Weitere 12 FOC-Standorte sind in der Planung. Sollten alle realisiert werden, würde praktisch jeder deutsche Textilhändler im Einzugsgebiet eines Fabrikverkaufszentrums liegen und von dessen Umsatzsog mehr oder weniger stark betroffen sein. Der BTE bewertet diese Entwicklung als sehr kritisch, da die FOCs die Bereitschaft der Kunden, reguläre zu Preise zu zahlen, verringern.
Die Mehrheit des Handels habe sich mit der Existenz von FOCs abgefunden. Das betrifft vor allem solche (größeren) Modehäuser, die mit ihren Lieferanten die Rücknahme nicht abverkaufter Ware vereinbart haben. Schließlich müsse man dem Industriepartner dann auch Möglichkeiten einräumen, die Restanten zu vermarkten. Unproblematisch für den Modehandel seien jegliche Fabrikverkäufe, die sich auf fehlerhafte und entsprechend gekennzeichnete Ware beschränken.

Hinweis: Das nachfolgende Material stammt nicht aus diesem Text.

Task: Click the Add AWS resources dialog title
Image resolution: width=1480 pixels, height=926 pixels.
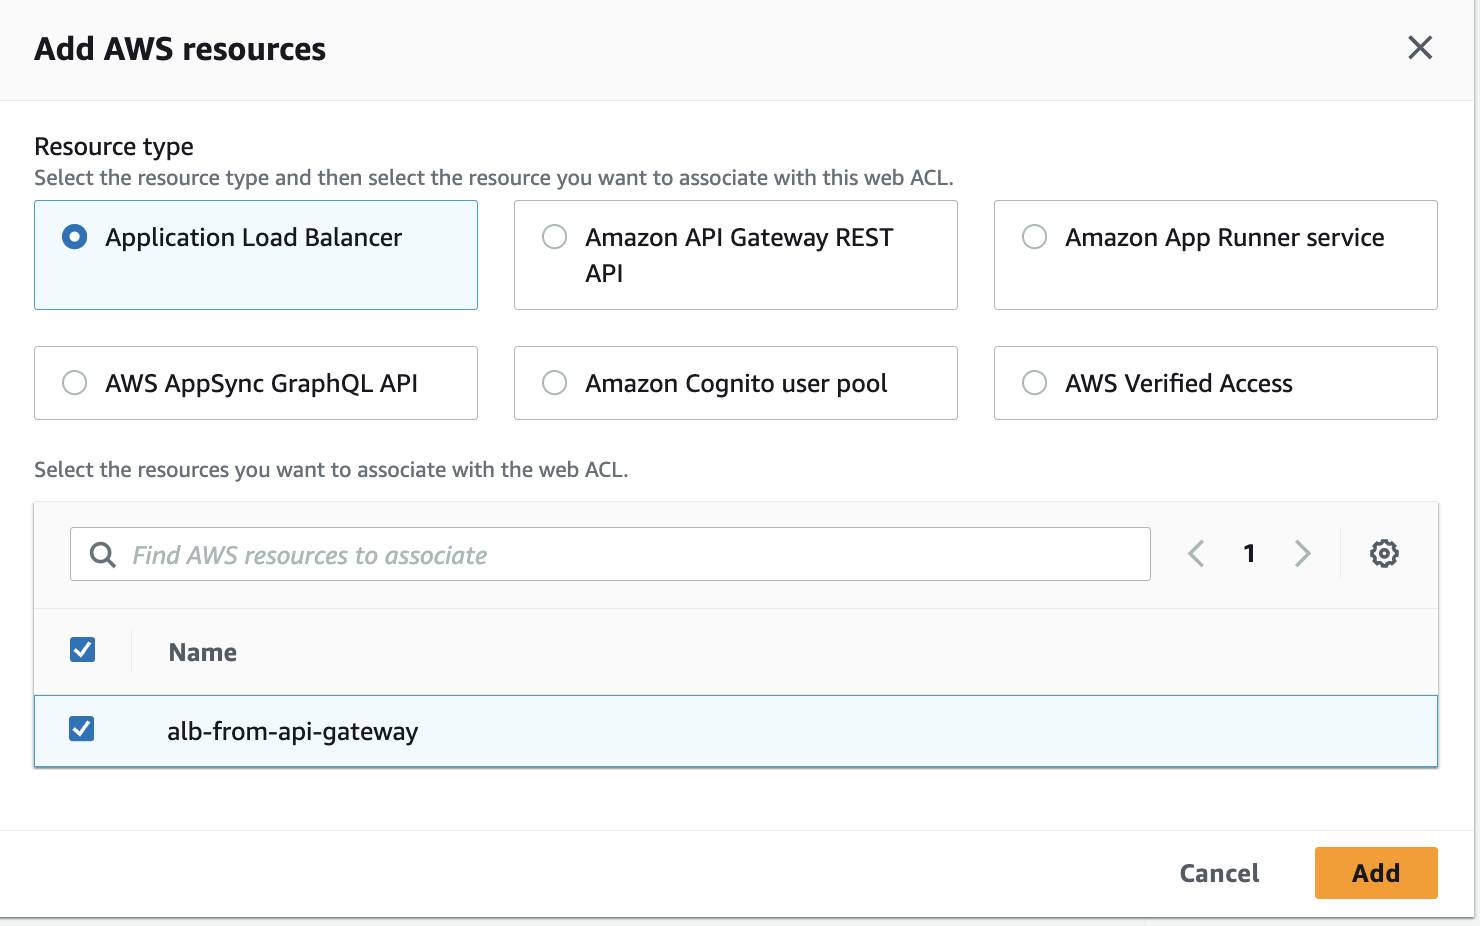Action: click(x=180, y=48)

Mit der zunehmenden Zahl an FOC werde es allerdings immer unglaubwürdiger, dass die dort angesiedelten Markenläden allein dem Abschleusen von Restanten, B- und Altware dienen. Nach BTE-Erkenntnissen müssten die Mieter nämlich vielfach detaillierte Umsatzplanungen einreichen, was bei zunehmender Zahl der Geschäfte wohl nur mit eigens dafür produzierter Ware möglich sein dürften.
Diese Vermutung wurde im letzten Jahr auch vom RTL-Verbrauchermagazin ’Nicht mit ‘ bestätigt. Ein türkischer Zulieferer von Markenherstellern behauptete sogar, dass 70 bis 80% der Bekleidung in Outlets extra für diese produziert würden. Andere Branchenbeobachter gehen laut RTL von 30 bis 40% eigens produzierte Outletware aus. Zudem liegt nach Expertentests deren Qualität deutlich niedriger als beim „Original“, was dann auch die tieferen Preise erklärt.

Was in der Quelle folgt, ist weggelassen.